(Saved data entries)
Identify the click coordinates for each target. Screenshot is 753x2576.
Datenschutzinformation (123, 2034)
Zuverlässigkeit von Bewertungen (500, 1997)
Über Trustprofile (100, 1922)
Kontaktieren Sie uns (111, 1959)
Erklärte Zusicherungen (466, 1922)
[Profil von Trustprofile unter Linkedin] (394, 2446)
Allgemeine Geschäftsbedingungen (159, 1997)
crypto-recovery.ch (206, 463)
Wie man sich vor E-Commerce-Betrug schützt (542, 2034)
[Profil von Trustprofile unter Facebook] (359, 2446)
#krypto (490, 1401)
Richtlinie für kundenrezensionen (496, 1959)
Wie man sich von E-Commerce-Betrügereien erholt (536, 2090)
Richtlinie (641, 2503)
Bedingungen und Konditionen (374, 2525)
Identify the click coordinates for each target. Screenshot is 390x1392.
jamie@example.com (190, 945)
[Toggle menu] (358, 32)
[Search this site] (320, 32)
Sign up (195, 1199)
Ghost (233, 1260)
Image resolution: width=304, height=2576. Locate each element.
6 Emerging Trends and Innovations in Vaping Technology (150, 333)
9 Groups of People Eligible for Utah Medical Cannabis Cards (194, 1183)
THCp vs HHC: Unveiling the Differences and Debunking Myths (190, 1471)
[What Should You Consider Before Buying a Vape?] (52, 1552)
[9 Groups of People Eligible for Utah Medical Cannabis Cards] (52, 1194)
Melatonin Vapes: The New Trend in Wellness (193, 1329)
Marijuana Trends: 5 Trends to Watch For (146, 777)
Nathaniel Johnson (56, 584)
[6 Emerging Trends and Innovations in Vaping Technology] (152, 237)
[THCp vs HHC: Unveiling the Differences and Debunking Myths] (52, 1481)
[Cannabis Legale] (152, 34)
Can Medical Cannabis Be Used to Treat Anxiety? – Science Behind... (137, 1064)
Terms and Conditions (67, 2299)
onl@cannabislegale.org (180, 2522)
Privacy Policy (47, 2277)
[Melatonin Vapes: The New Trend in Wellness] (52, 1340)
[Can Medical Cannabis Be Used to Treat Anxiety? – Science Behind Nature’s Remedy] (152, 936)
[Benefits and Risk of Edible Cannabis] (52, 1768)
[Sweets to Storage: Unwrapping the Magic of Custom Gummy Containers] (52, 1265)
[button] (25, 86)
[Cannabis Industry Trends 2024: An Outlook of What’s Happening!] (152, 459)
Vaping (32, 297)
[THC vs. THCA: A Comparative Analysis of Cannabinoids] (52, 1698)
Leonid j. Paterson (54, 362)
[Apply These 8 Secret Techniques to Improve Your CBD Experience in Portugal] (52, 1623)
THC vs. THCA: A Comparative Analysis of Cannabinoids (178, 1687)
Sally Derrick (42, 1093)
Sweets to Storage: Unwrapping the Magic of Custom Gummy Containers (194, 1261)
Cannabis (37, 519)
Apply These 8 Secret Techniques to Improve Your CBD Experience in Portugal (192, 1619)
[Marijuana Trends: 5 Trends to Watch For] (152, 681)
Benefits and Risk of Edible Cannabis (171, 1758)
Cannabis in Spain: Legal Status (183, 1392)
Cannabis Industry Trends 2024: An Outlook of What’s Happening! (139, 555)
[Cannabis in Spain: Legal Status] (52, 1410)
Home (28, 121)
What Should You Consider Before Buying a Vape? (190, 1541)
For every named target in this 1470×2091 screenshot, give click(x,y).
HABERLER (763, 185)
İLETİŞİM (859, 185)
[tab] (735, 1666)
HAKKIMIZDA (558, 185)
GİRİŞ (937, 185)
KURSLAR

## ABOUT THIS TASK
Keep to the lines from the one containing "Portugal (192, 1619)" to the end of the entries above, and retype them exactly.

## TASK ANSWER
Apply These 8 Secret Techniques to Improve Your CBD Experience in Portugal (192, 1619)
[Marijuana Trends: 5 Trends to Watch For] (152, 681)
Benefits and Risk of Edible Cannabis (171, 1758)
Cannabis in Spain: Legal Status (183, 1392)
Cannabis Industry Trends 2024: An Outlook of What’s Happening! (139, 555)
[Cannabis in Spain: Legal Status] (52, 1410)
Home (28, 121)
What Should You Consider Before Buying a Vape? (190, 1541)
For every named target in this 1470×2091 screenshot, give click(x,y).
HABERLER (763, 185)
İLETİŞİM (859, 185)
[tab] (735, 1666)
HAKKIMIZDA (558, 185)
GİRİŞ (937, 185)
KURSLAR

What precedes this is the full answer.